Maternal sleep apnea doesn’t just affect the mother. The intermittent drops in oxygen can reduce blood flow to the placenta, potentially limiting the nutrients and oxygen reaching the baby. Sleep apnea in pregnancy has been linked to fetal growth restriction (when a baby measures significantly smaller than expected), low birth weight, preterm delivery, and higher rates of admission to the neonatal intensive care unit.

Women with sleep apnea are also about 60% more likely to deliver by cesarean section. This increased rate is likely related to both the direct effects of the condition and the complications it causes, since preeclampsia and fetal growth problems often lead to earlier or surgical deliveries.

Why Screening Is Tricky

Despite these risks, there were no formal guidelines for screening or treating sleep apnea in pregnancy until 2023, when a joint expert panel from the Society of Anesthesia and Sleep Medicine and the Society for Obstetric Anesthesia and Perinatology published the first consensus recommendations. The American College of Obstetricians and Gynecologists endorsed the document as an educational tool.

Part of the challenge is that standard screening questionnaires don’t work as well in pregnant women. The STOP-Bang questionnaire, widely used to screen for sleep apnea in the general population, has a sensitivity of only about 63% in the second trimester. That means it misses roughly one in three pregnant women who actually have the condition. Symptoms like fatigue, frequent nighttime awakenings, and weight gain overlap so heavily with normal pregnancy that sleep apnea often goes unrecognized.
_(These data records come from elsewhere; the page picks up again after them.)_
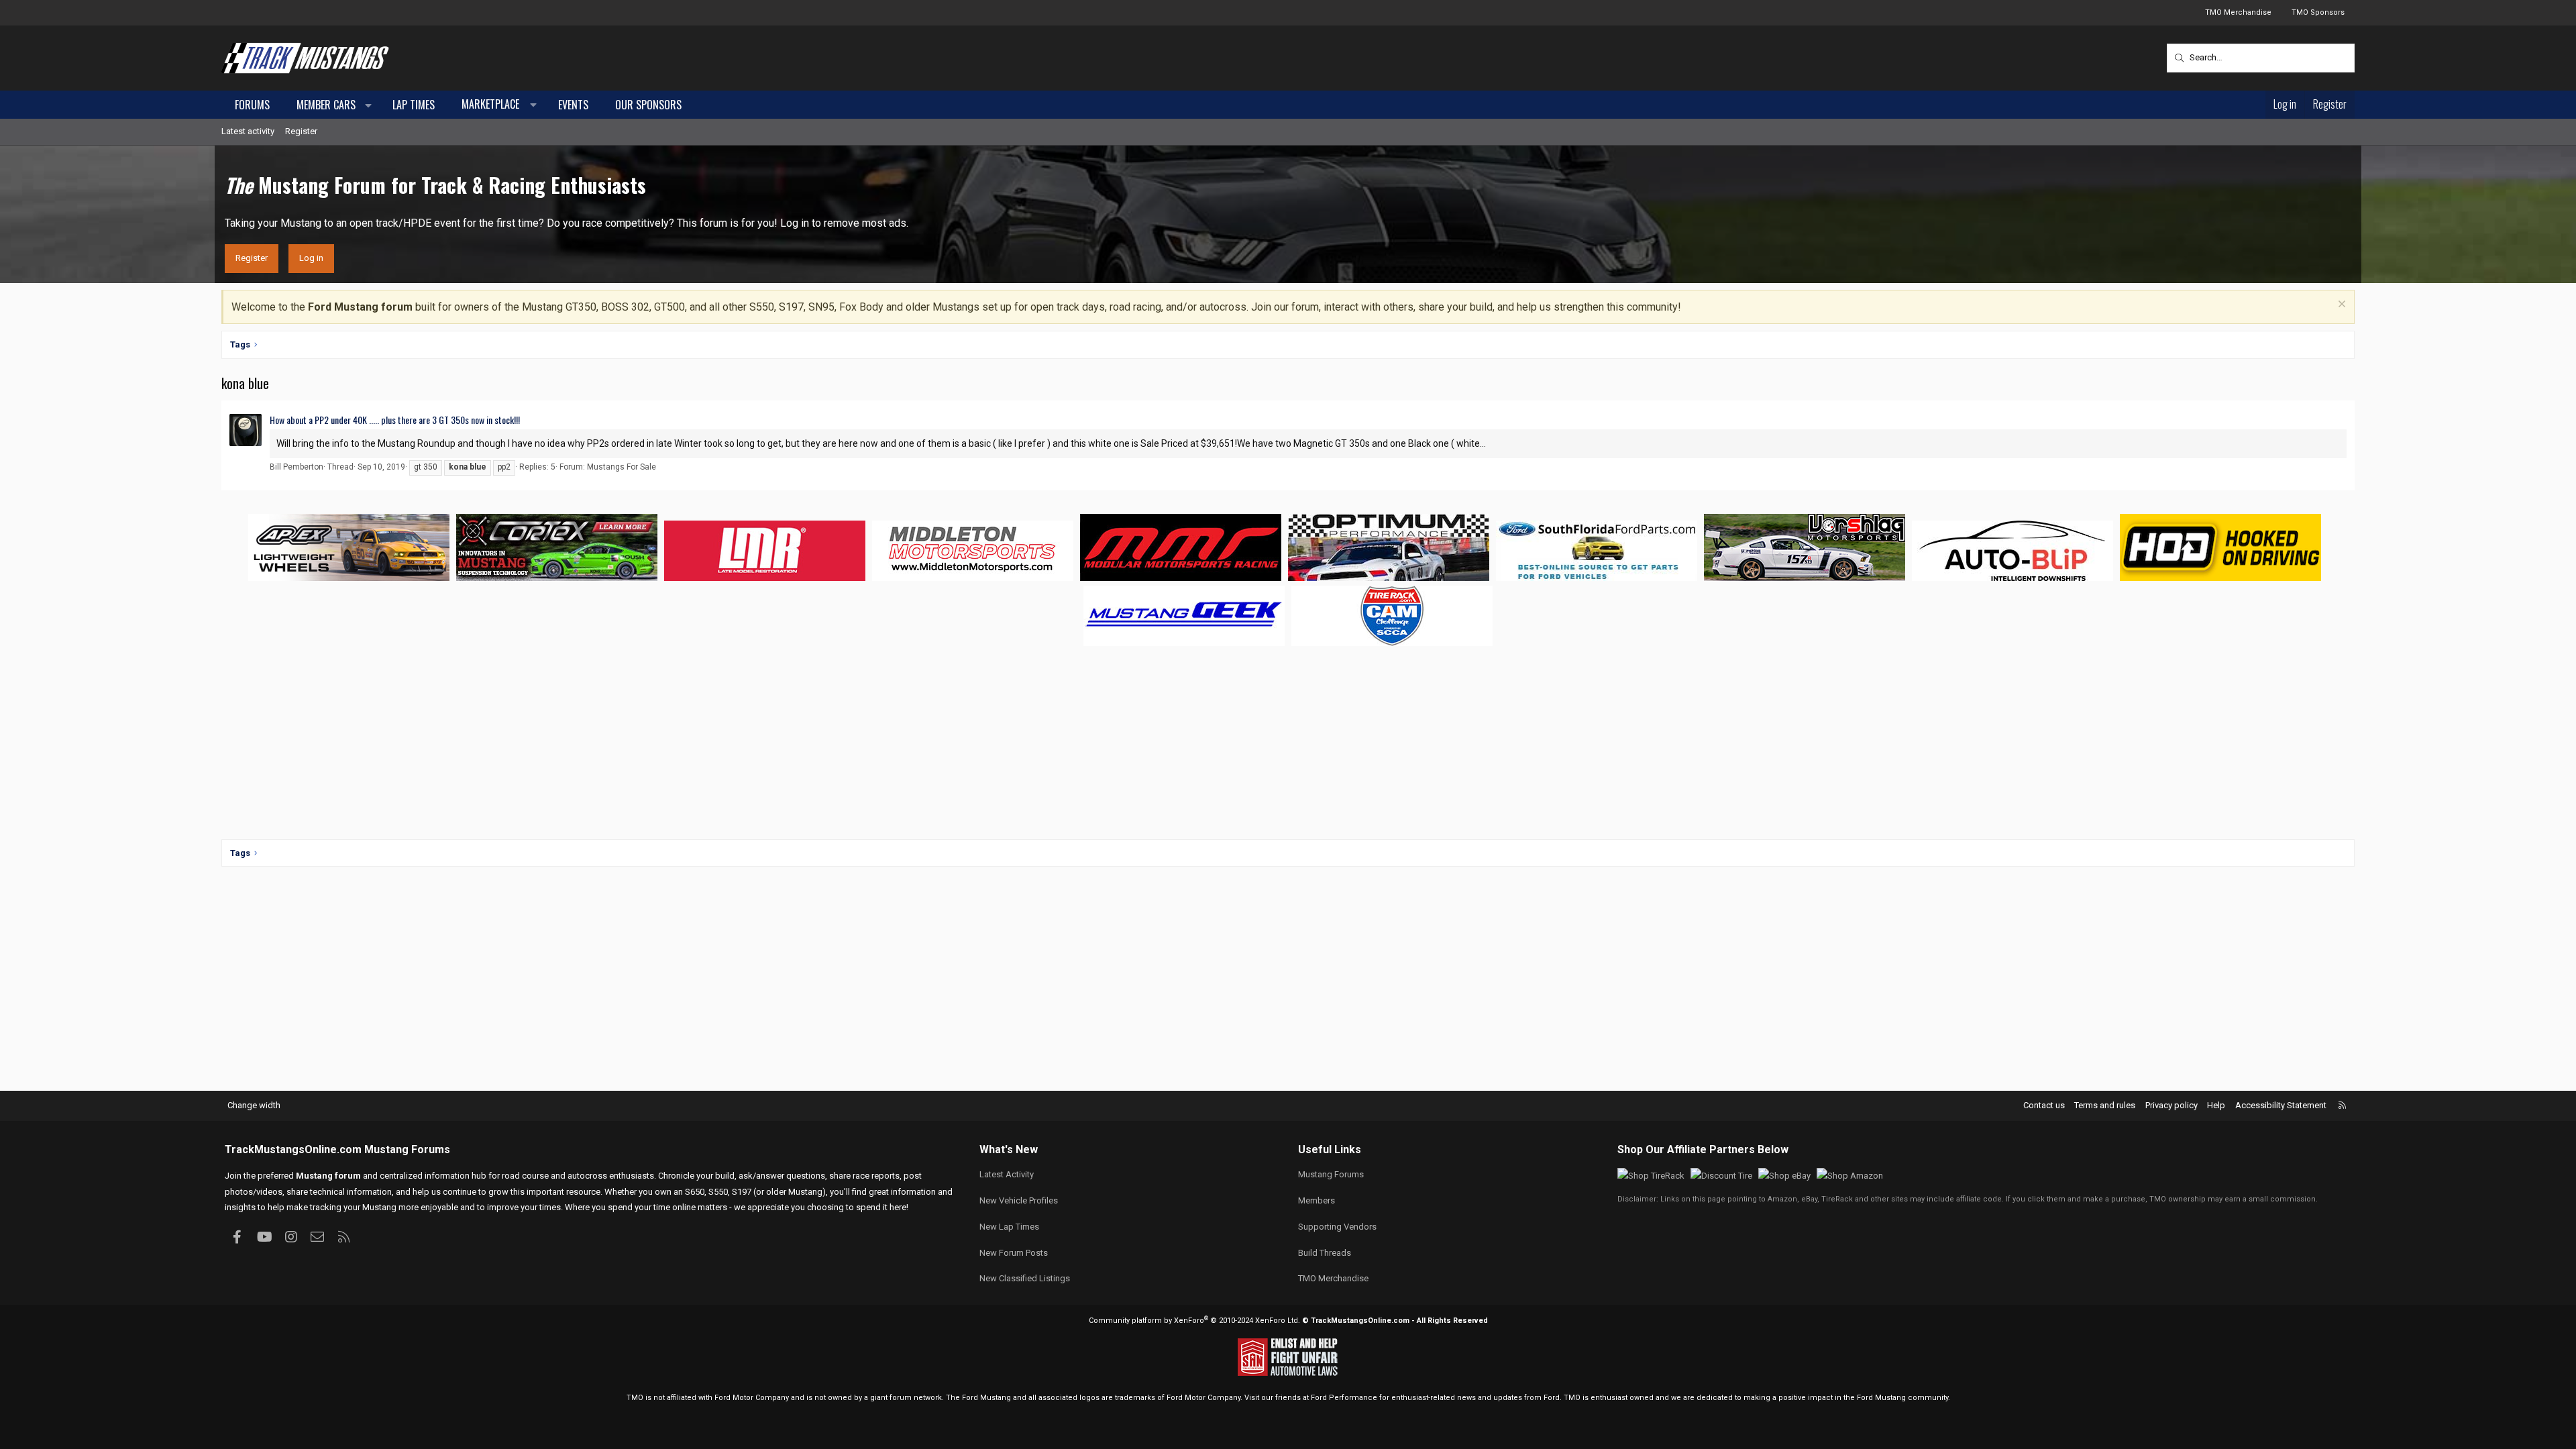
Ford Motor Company (751, 1397)
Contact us (2044, 1105)
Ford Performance (1344, 1397)
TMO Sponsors (2318, 12)
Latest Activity (1006, 1174)
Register (301, 131)
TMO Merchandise (2238, 12)
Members (1316, 1200)
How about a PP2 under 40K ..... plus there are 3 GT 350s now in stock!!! (395, 420)
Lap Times (413, 105)
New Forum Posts (1013, 1253)
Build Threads (1324, 1253)
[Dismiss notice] (2340, 306)
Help (2216, 1105)
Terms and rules (2104, 1105)
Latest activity (247, 131)
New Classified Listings (1024, 1278)
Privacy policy (2171, 1105)
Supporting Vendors (1337, 1227)
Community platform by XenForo (1194, 1320)
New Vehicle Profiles (1018, 1200)
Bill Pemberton (296, 467)
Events (573, 105)
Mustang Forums (407, 1149)
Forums (252, 105)
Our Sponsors (648, 105)
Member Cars (326, 105)
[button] (369, 105)
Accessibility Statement (2280, 1105)
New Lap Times (1009, 1227)
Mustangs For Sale (621, 467)
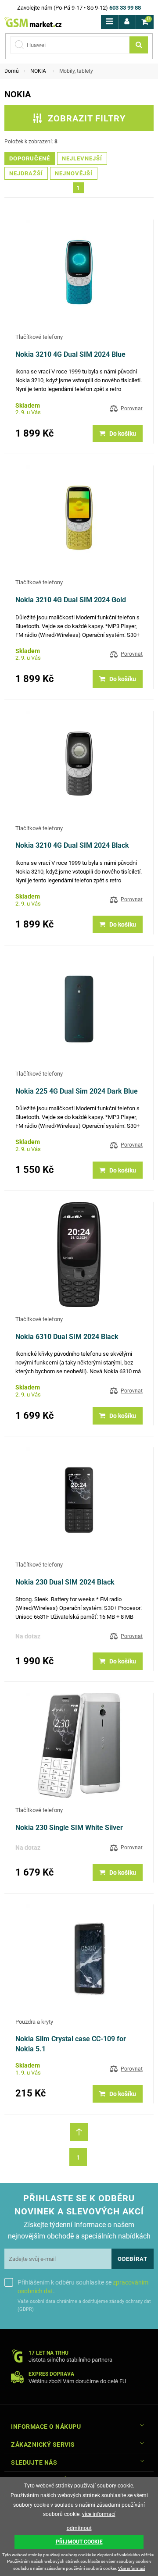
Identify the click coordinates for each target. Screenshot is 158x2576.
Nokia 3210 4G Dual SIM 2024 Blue (70, 354)
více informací (98, 2514)
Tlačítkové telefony (39, 337)
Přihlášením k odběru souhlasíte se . (83, 2287)
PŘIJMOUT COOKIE (79, 2542)
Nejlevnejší (82, 158)
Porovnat (132, 408)
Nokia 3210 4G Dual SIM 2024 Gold (70, 600)
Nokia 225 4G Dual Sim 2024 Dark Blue (76, 1091)
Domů (11, 71)
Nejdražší (26, 173)
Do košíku (122, 433)
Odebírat (132, 2259)
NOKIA (38, 71)
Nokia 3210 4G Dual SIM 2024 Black (72, 845)
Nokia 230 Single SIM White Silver (69, 1827)
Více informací (131, 2568)
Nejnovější (74, 173)
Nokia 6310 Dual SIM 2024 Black (66, 1336)
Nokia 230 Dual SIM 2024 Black (65, 1582)
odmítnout (79, 2528)
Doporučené (29, 158)
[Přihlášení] (127, 22)
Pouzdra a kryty (34, 2021)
If you snore loudly, wake up gasping, or have persistent daytime exhaustion that feels out of proportion to your sleep schedule, raising those symptoms with your provider is worthwhile. Home sleep testing devices can diagnose the condition without requiring an overnight stay in a sleep lab.

Treatment During Pregnancy

The primary treatment for sleep apnea during pregnancy is the same as outside of pregnancy: continuous positive airway pressure, or CPAP. This involves wearing a mask connected to a small machine that gently keeps your airway open while you sleep. A meta-analysis of six studies involving 809 pregnant women found that CPAP use was associated with a 35% reduction in the risk of gestational hypertension and a 30% reduction in the risk of preeclampsia. Those are meaningful reductions for conditions that can become life-threatening.

CPAP is generally safe during pregnancy and does not pose risks to the baby. The main barrier is comfort and adherence. Nasal congestion, which is already common in pregnancy, can make the mask harder to tolerate. Trying different mask styles and using a heated humidifier attachment can help. Positional changes, like sleeping on your side rather than your back, may also reduce mild sleep apnea, though they’re typically not sufficient on their own for moderate or severe cases.

Sleep Apnea Often Persists After Delivery

Many women assume that pregnancy-related sleep apnea will disappear once the baby is born, but the data suggest otherwise. In one study, 37% of women had sleep apnea in the third trimester, and that proportion barely changed at 6 to 15 weeks postpartum, with 35% still testing positive. Of those retested at 6 to 8 months after delivery, 73% still had sleep apnea.

The picture is complicated because it’s not always the same women affected. Some women whose sleep apnea resolved after delivery were replaced by others who newly tested positive in the postpartum period. All of the newly developing cases were mild. But the overall takeaway is clear: gestational sleep apnea resolves much more slowly than conditions like gestational diabetes or pregnancy-related hypertension, which typically improve within days or weeks of delivery. For some women, pregnancy may unmask a predisposition to chronic sleep apnea that persists long-term. If you were diagnosed during pregnancy, follow-up testing in the months after delivery is important rather than assuming the problem has resolved on its own.